#### Provided data ####

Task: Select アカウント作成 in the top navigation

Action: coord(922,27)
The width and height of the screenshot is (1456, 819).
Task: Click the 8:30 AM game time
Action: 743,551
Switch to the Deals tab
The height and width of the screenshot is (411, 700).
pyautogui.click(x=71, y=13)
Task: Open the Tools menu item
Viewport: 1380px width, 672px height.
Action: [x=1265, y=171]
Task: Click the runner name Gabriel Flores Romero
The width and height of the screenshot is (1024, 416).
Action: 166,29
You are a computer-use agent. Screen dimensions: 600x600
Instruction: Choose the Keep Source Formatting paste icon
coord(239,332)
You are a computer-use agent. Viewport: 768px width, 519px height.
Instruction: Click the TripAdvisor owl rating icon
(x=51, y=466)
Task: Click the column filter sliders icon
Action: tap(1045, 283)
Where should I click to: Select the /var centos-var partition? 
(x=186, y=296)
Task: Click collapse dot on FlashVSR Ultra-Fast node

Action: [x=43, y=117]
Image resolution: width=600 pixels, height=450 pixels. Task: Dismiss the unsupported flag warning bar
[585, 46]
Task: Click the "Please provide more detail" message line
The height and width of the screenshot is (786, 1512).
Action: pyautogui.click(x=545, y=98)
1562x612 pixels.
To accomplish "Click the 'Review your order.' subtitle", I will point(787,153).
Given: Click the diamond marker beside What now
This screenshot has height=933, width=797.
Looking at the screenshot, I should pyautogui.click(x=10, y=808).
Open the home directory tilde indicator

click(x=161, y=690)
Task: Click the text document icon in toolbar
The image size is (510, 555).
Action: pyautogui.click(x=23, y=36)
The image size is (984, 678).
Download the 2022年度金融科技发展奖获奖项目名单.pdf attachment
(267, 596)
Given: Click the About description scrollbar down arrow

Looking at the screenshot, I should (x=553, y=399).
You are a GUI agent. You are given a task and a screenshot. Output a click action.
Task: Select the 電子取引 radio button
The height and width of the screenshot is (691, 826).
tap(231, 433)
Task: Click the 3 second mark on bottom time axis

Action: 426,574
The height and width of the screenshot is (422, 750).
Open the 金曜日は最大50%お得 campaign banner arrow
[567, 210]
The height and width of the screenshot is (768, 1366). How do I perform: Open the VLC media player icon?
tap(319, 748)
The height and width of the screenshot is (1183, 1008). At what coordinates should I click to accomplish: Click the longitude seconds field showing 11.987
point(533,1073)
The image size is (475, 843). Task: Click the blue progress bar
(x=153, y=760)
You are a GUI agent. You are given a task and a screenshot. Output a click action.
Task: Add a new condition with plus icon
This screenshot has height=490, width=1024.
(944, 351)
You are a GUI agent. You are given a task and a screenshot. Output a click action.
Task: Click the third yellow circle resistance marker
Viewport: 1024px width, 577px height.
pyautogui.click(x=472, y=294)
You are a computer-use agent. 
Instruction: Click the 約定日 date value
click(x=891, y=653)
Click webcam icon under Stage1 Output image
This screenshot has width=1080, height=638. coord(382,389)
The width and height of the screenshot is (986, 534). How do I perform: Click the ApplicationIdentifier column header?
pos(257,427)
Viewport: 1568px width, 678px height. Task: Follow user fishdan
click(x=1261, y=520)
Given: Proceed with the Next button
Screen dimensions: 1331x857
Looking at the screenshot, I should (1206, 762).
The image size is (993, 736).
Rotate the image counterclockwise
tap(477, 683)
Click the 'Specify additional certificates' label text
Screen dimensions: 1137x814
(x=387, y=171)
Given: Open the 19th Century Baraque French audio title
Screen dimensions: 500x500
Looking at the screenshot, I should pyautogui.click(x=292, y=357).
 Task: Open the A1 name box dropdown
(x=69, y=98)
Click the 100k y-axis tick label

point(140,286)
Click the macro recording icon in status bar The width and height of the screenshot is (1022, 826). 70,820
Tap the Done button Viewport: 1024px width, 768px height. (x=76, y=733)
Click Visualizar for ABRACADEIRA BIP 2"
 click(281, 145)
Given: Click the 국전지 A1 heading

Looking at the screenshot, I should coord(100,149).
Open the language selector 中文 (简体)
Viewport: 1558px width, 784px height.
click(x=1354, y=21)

####

• Instructions to follow: Note how many lines of the listing above contain the string "button", and give that number with nothing added.

• Completed task: 3